- WHAT THE TASK ASKS
Print the lines of the listing exactly as they appear, from the line containing "Given: Toggle Nidhi's" through the line containing "This screenshot has width=761, height=564.", inclusive, and nothing else.

- GIVEN ENTRIES

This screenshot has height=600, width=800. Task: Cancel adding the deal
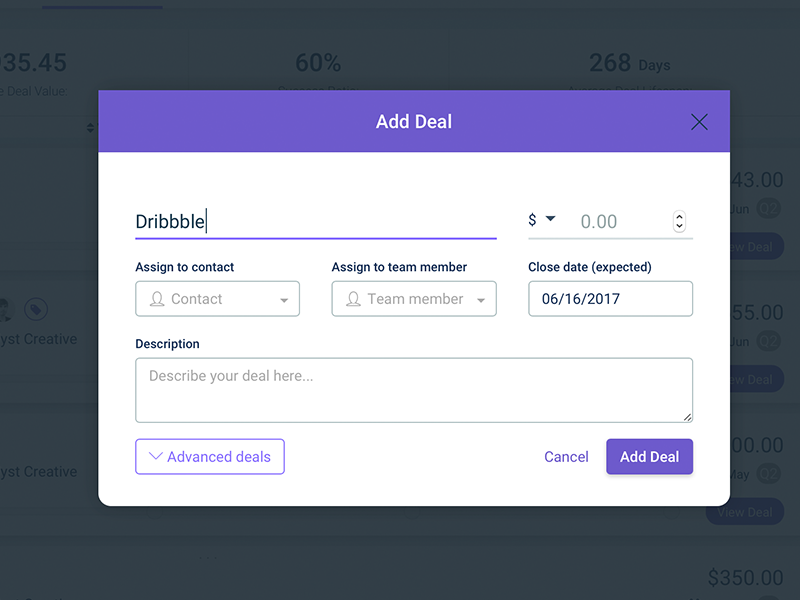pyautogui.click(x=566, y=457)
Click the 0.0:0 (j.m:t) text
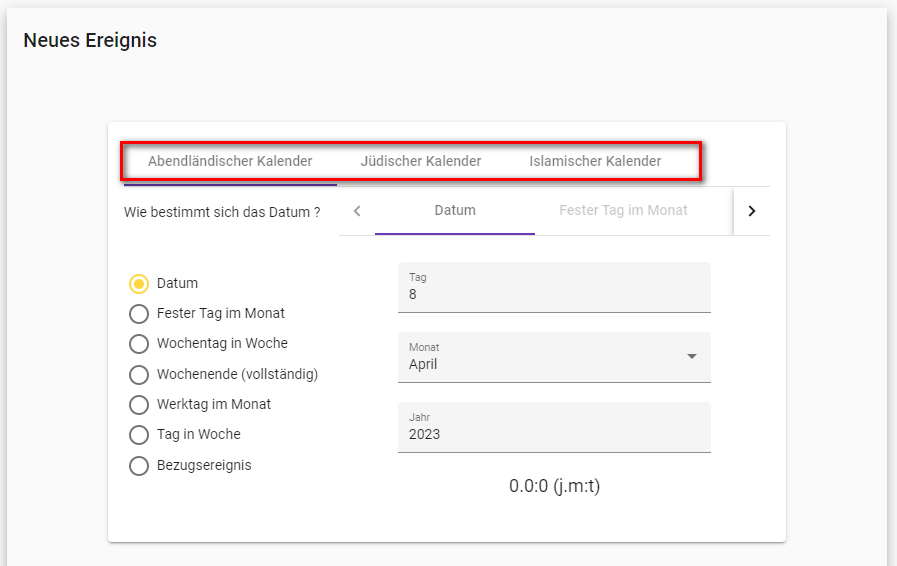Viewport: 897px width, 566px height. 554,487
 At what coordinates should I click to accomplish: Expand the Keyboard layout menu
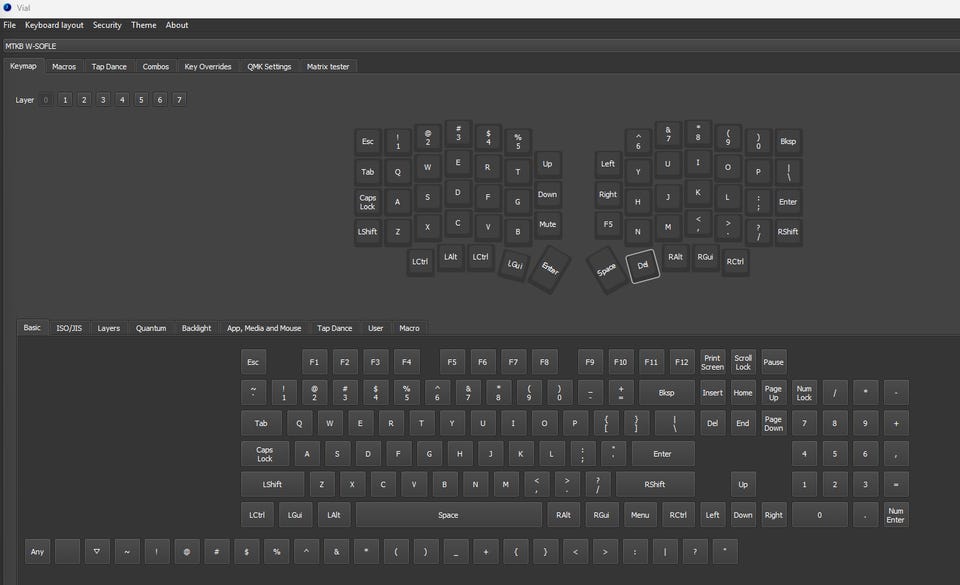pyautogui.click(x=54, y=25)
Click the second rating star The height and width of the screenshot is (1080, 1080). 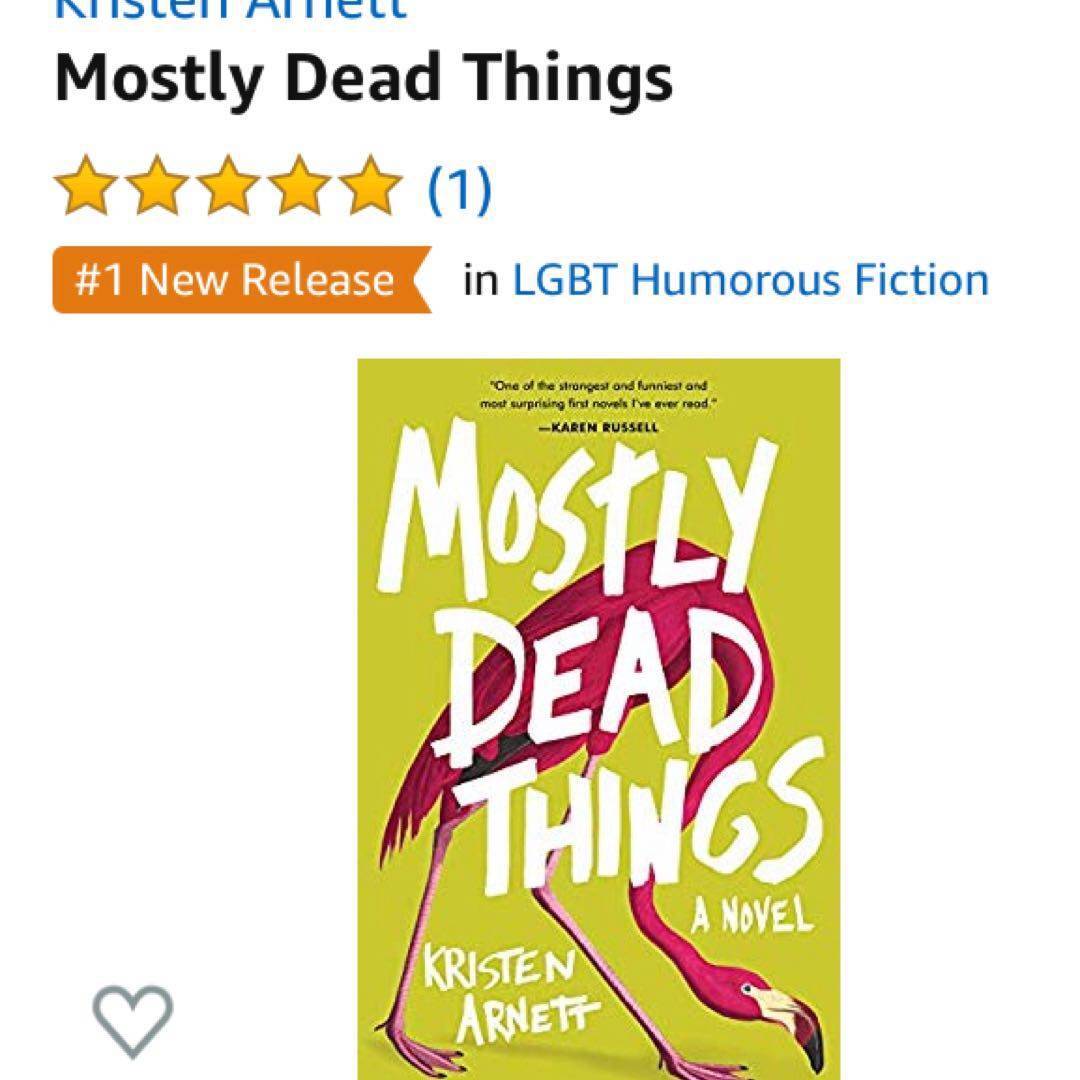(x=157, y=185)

==

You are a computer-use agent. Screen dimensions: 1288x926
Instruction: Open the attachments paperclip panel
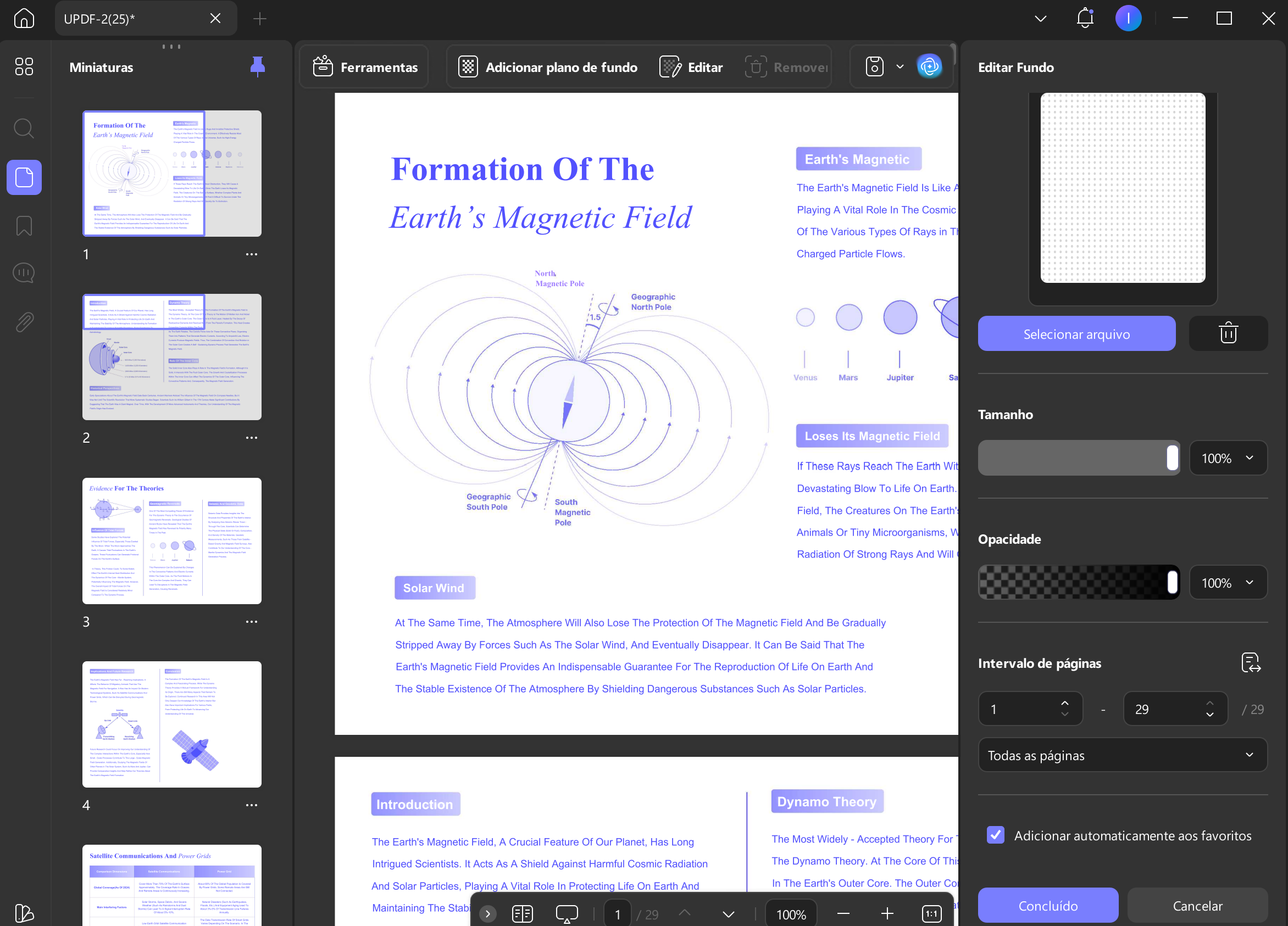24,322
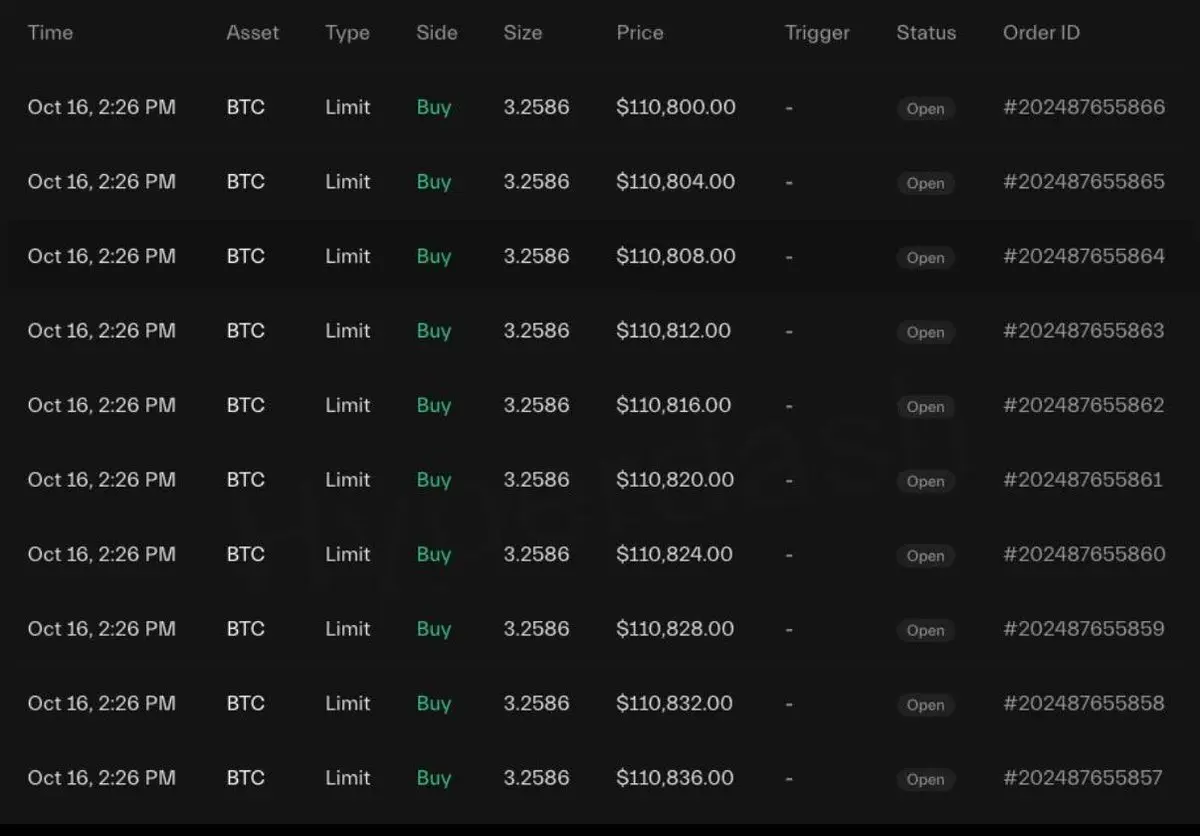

* * *

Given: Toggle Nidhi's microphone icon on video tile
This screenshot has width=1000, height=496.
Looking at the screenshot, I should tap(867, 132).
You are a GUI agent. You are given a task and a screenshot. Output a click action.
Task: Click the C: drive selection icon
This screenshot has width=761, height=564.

- THE SOLUTION
Given: Toggle Nidhi's microphone icon on video tile
This screenshot has width=1000, height=496.
Looking at the screenshot, I should tap(867, 132).
You are a GUI agent. You are given a task and a screenshot. Output a click action.
Task: Click the C: drive selection icon
This screenshot has width=761, height=564.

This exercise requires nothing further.